Katie O’Leary, North Suffolk Mental Health Association’s (NSMHA) Director of Recovery Support, knows the crucial role peers and recovery coaches play in helping others struggling with substance abuse stay on a path of sobriety.
As NSMHA’s Project Director for the “PEERRS” (Peers Expanding Education & Recovery Resources) program and a Certified Addiction Recovery Coach, O’Leary sees the importance of having trained coaches and peers that bring their own experiences with substance abuse to the table.
“Recovery Coaches really help people navigate the complex systems of care in the recovery world and really advocate for people on their journey to recovery,” said O’Leary. “They build rapport and trust with the people that they’re working with and help them with all aspects of recovery. These coaches really hold their hands and help them walk through some of the barriers that otherwise would impede them as they seek a more healthy life.”
Last week, NSMHA received a grant from the Substance Abuse and Mental Health Services Administration (SAMHSA) to boost recovery support services in East Boston and surrounding communities.
The SAMHSA’s Building Communities of Recovery (BCOR) grant program will give NSMHA $200,000 per year for three years to establish and operate a 24/7 Recovery Support hotline to provide services to individuals in recovery or seeking to establish a recovery pathway. It will also allow NSMHA to develop a training center at its newly opened recovery support center in Eastie, Recovery on the Harbor, for Recovery Coaches, addictions and recovery professionals and community members. These efforts are also intended to expand availability of services to the Latinx community through bilingual providers, Spanish-language training and marketing.
“NSMHA has done a really outstanding job providing the infrastructure support and opportunity for people in recovery,” said O’Leary. “But the question then became what are the next steps, and how do we grow.

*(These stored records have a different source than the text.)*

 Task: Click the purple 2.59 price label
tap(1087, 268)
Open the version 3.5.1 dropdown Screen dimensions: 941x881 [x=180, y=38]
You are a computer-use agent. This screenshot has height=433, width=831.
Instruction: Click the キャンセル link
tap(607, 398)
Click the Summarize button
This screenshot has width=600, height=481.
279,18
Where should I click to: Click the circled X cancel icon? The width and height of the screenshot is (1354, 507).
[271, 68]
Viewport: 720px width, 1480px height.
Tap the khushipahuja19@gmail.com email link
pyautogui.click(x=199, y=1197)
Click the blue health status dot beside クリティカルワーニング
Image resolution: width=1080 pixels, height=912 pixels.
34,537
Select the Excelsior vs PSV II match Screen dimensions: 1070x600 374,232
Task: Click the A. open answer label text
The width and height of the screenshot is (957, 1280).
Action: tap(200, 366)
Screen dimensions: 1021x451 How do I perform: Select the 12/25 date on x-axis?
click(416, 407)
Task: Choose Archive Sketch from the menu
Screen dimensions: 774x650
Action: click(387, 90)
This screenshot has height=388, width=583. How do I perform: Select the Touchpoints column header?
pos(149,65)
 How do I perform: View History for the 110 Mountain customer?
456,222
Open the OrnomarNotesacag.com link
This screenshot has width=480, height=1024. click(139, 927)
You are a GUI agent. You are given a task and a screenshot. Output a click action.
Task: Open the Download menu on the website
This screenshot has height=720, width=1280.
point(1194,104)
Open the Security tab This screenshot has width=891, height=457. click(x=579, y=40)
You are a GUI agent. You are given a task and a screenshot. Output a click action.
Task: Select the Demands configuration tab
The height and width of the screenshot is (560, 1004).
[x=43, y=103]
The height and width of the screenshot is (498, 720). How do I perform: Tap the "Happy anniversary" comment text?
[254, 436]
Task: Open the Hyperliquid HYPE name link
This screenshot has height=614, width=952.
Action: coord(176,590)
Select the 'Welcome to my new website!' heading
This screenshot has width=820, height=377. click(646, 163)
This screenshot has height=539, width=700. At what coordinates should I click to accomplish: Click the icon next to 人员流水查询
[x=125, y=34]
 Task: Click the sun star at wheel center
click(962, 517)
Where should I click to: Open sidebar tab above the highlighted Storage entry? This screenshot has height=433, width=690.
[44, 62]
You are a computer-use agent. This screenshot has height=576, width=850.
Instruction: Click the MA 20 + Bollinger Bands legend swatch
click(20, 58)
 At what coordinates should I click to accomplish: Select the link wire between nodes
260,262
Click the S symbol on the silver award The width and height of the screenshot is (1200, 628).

The next steps for us were addressing what we thought the community needs. There’s still a lot of stigma surrounding substance abuse disorders so what this grant does is helps us go further into the neighborhood and allows us the ability not only to educate the community on substance abuse disorder but also the resources to train the community. It will allow us to really start to bridge that gap and truly build a community-wide recovery oriented system of care. I hope through this grant we can provide an open forum and space for knowledge and enhance the community’s awareness of what recovery is and what it looks like and how it differs from active addiction while at the same time help those in active addiction get to a place of sustained recovery.”
There are currently 16 Recovery Coaches working at Eastie’s Recovery on the Harbor that O’Leary says have their own lived experience with substance use disorder.
“They are there to just make people feel comfortable with some of the stuff that they’ve experienced,” said O’Leary,. “It’s a, “If I can do it, you can do it” type of culture that provides people in recovery with that hope and optimism that getting sober is possible.”
O’Leary said she’s really excited about the 24-hour hotline for recovery support component of the grant.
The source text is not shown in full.